The editorial "Blood on the floor" needs some challenging (Editorials, February 2-8).

First, the statement that Liberty has not set up a business focused on the emerging middle market is not accurate. Liberty some time ago planned to penetrate this market via its subsidiary, Charter Life. What happened?

Liberty has always operated at the higher spectrum of the market and boasted that its average premium was one of the highest in the industry. It is a fact that the higher the average premium, the better the persistence — the business staying on the books. This now seems to contradict Liberty’s latest statement.

Poor persistence is a sales-management issue. What has Liberty’s sales executive done to eradicate this problem — it is not the first time in recent years that Liberty has shown poor business retention rates?

The comment that Liberty’s client base and sales force are largely white and losing ground to Discovery Life is also questionable. I am sure Discovery’s sale force is every bit as white as Liberty’s, so why is it not having similar problems? Liberty as recently as last year in a radio commercial claimed to be the biggest writer of life insurance in the local market.
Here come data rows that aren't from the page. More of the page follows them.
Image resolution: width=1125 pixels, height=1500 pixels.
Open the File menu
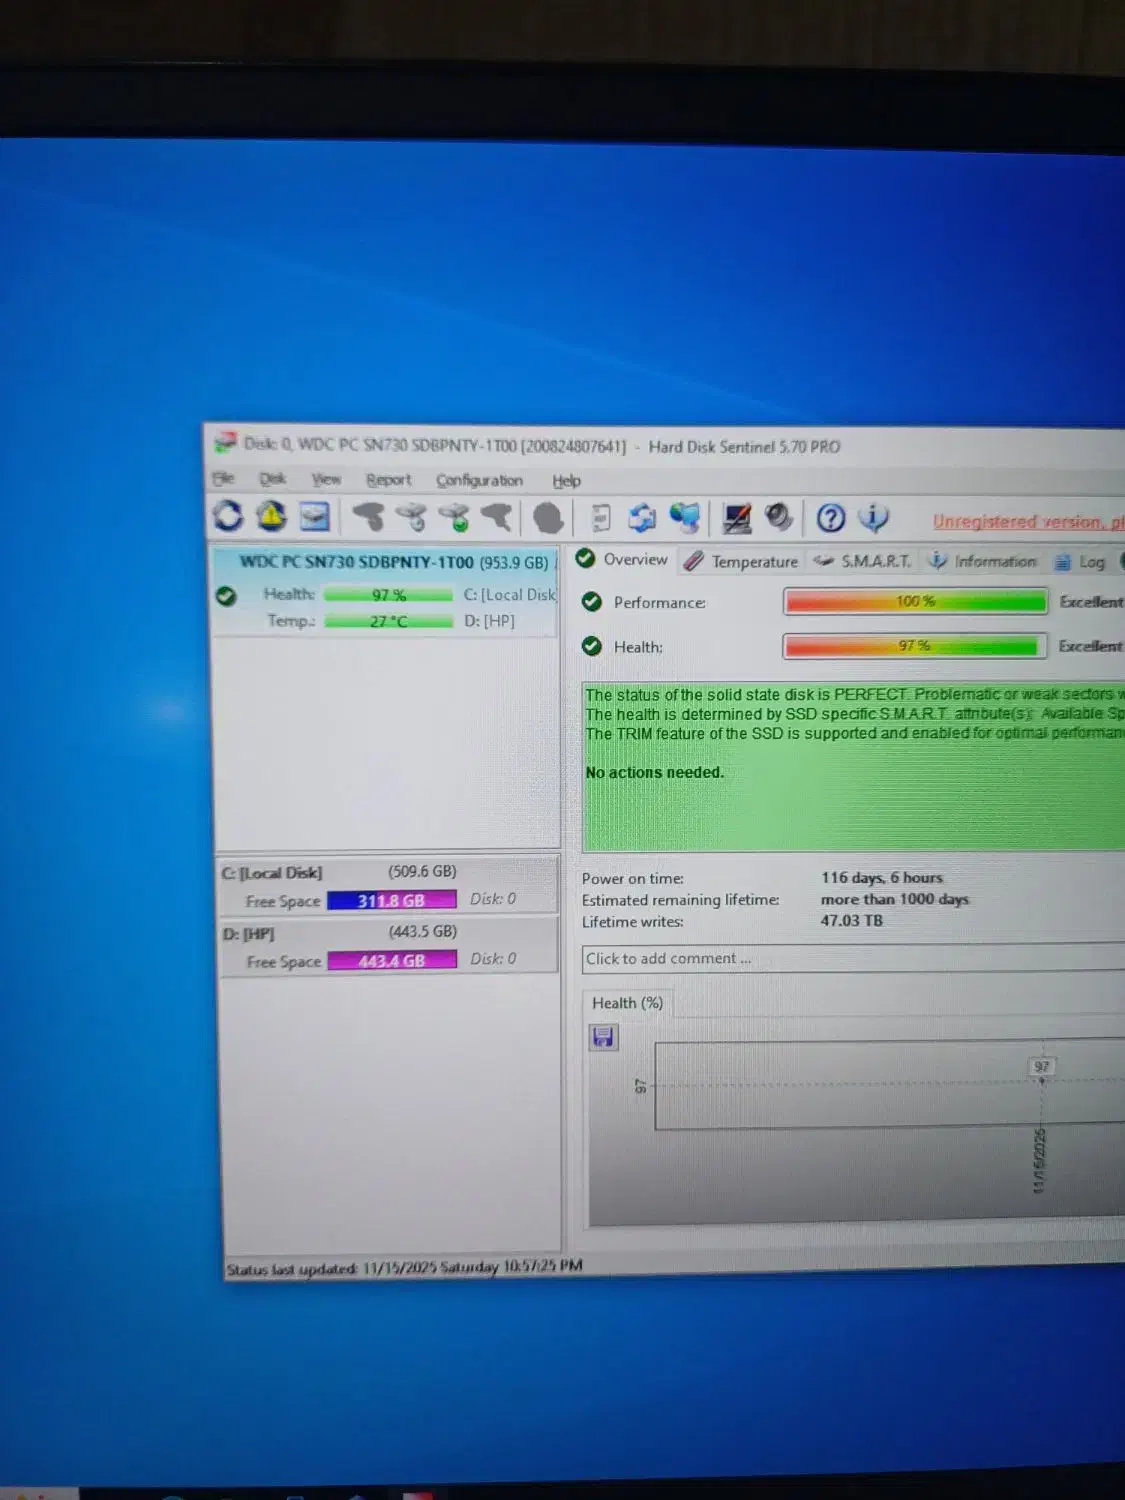click(223, 479)
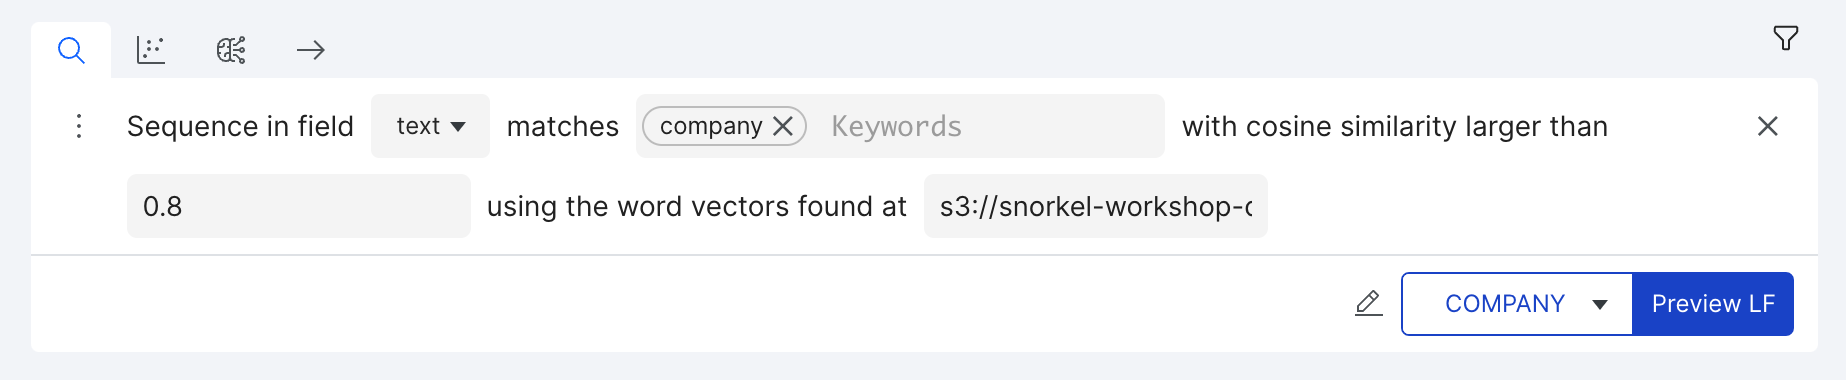Select the right arrow tab icon
Viewport: 1846px width, 380px height.
click(x=311, y=50)
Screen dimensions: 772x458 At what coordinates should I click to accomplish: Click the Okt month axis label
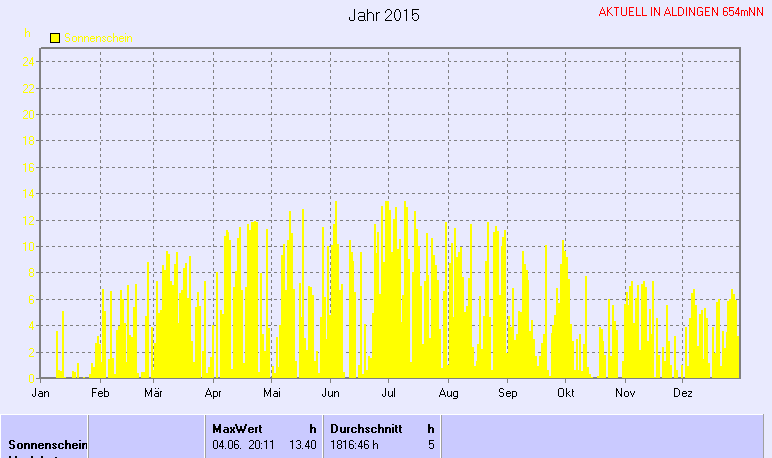(566, 393)
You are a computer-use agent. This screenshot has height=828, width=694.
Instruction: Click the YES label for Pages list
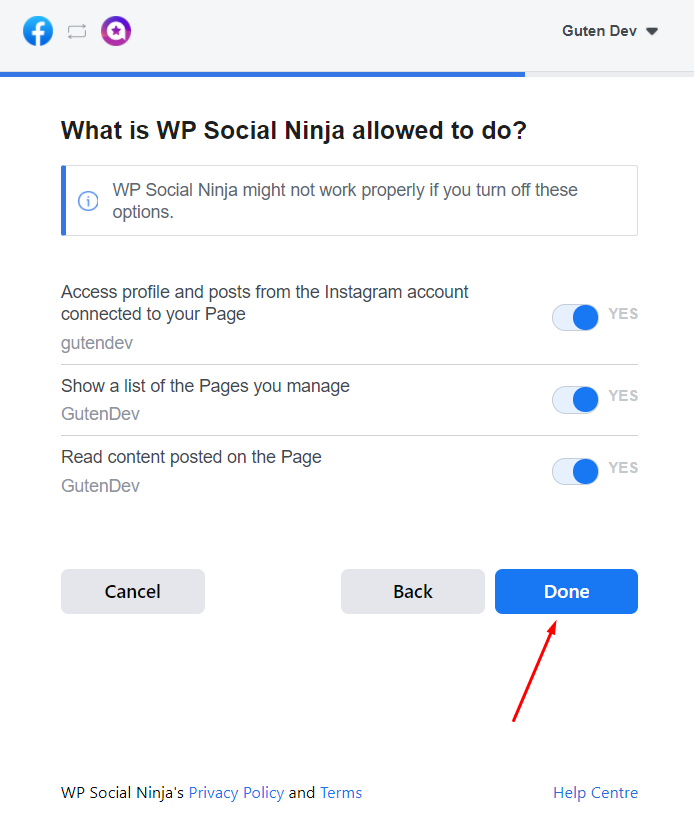click(623, 396)
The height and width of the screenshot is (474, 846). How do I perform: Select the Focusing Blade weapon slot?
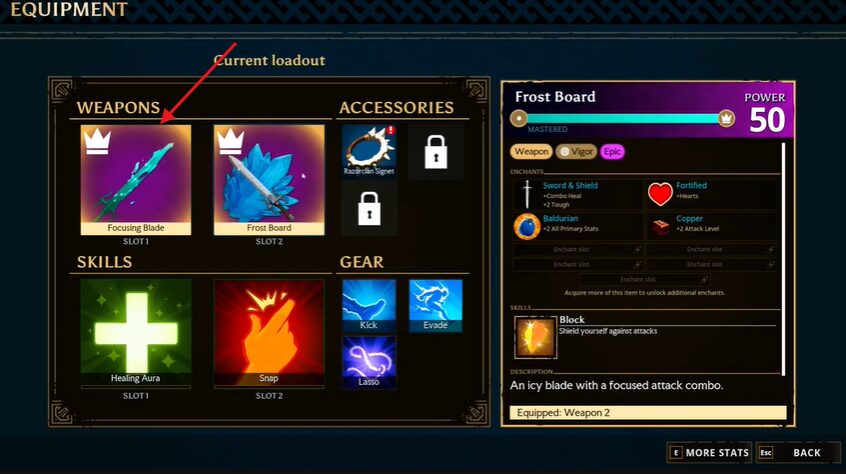[x=135, y=180]
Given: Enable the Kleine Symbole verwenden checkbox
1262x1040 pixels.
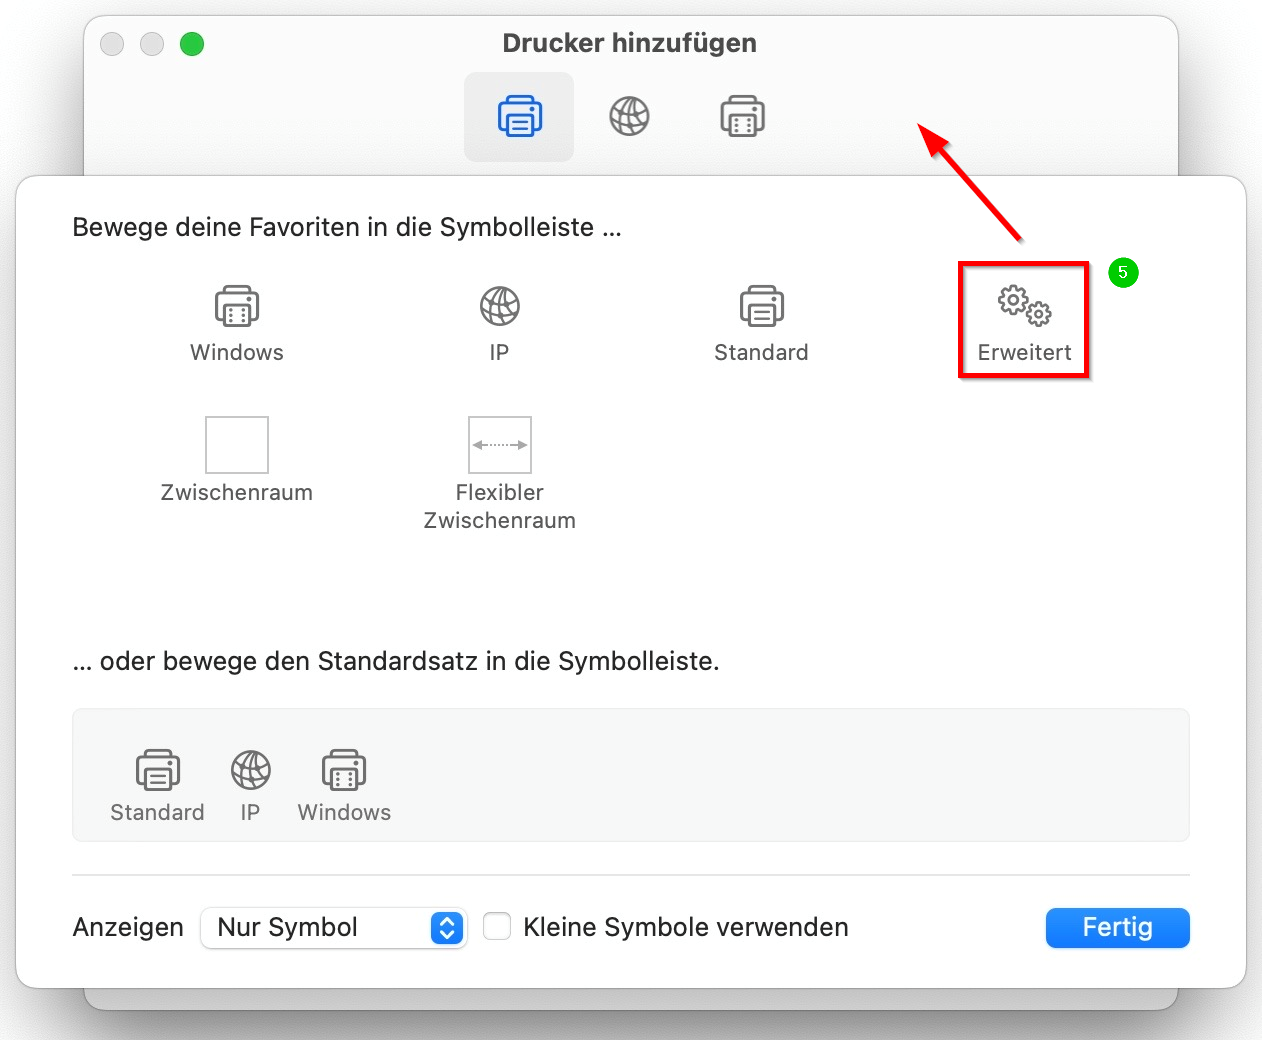Looking at the screenshot, I should pyautogui.click(x=497, y=927).
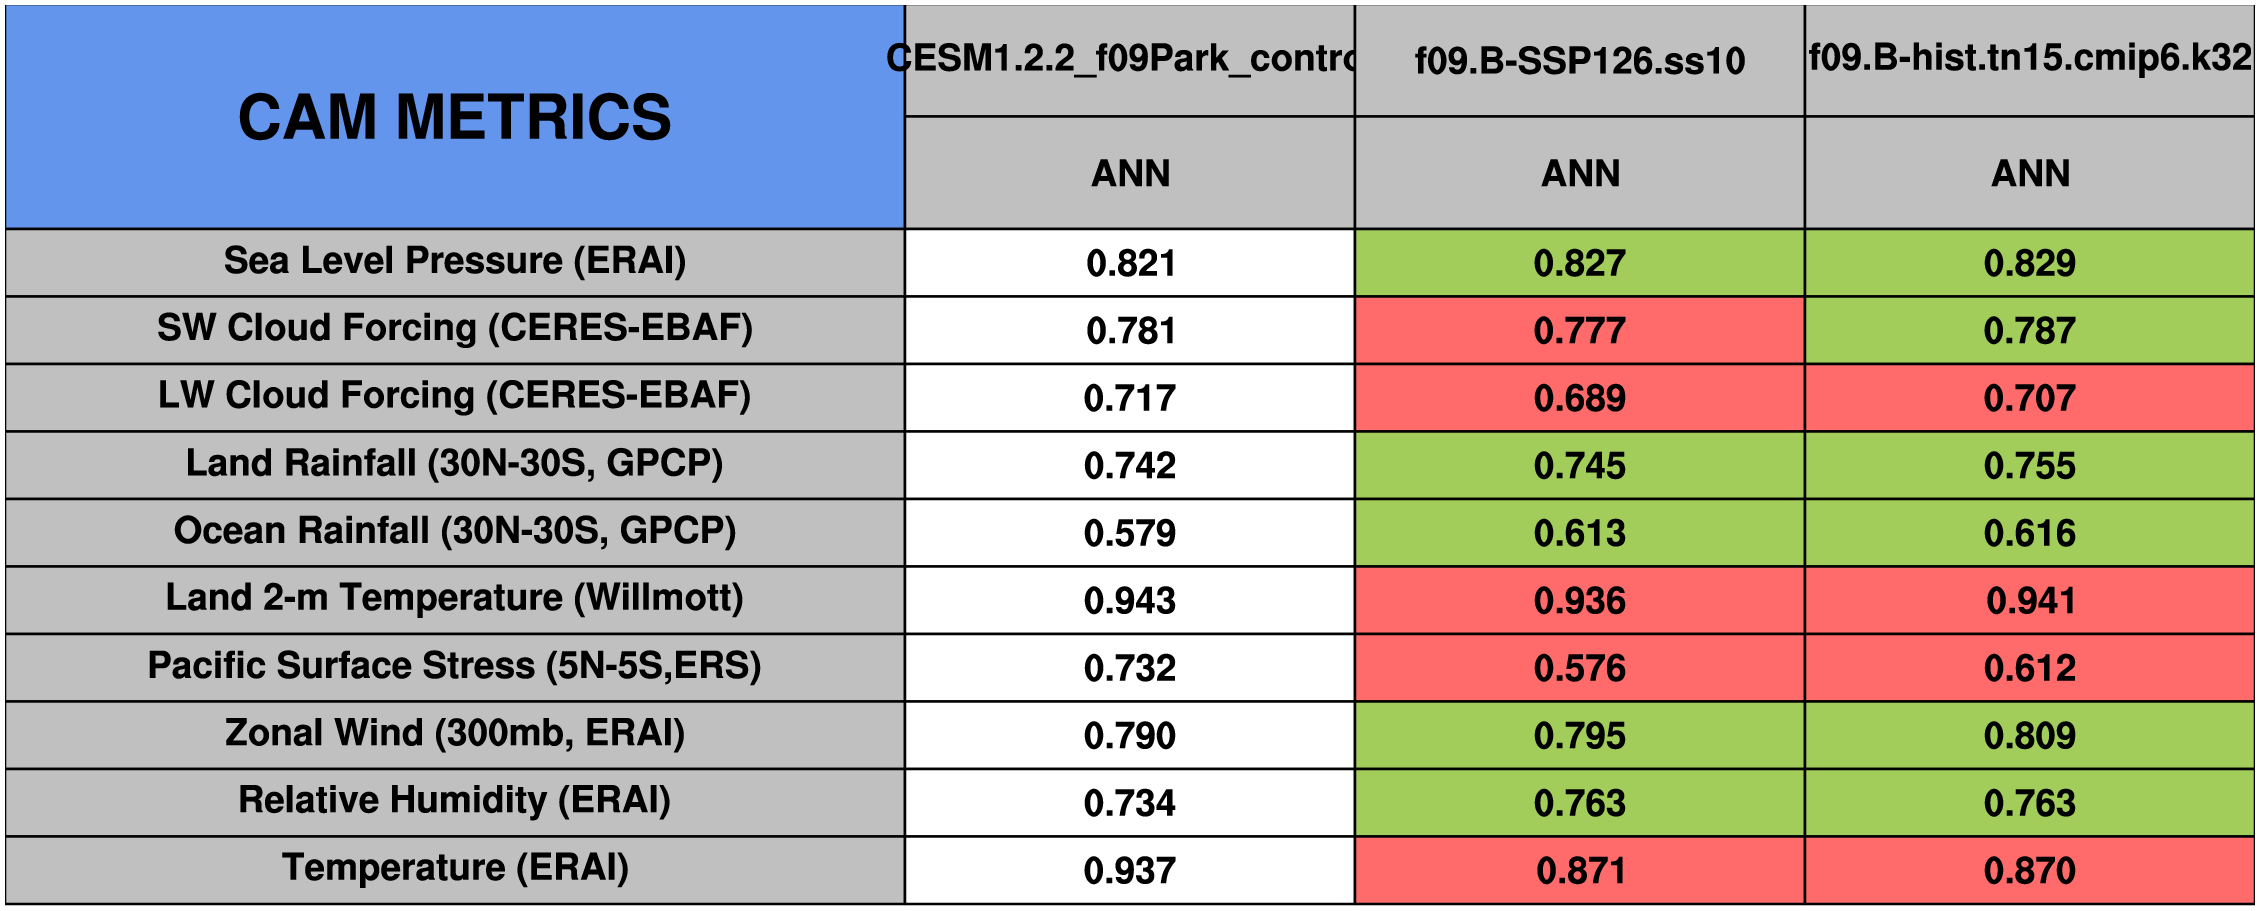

Obviously this was poor business selection and it was not properly managed.

The editorial comments appear to be excuses for poor performance. Liberty has been an underperformer for several years and always has some story for letting shareholders down. This continued poor performance can be gauged by the Liberty share price movement over the past 10 years, which has been way below that of its competitors.

The final paragraph, which suggests Liberty shareholders should not give up as the CEO has a road map for the future, is cold comfort. The concern is whether there will be a Liberty in the future. Based on recent performance, one must fear not.

Time at Liberty would be better spent by the board asking hard questions of its executive, which must be held accountable, and finding solutions to getting a once-great company back on track.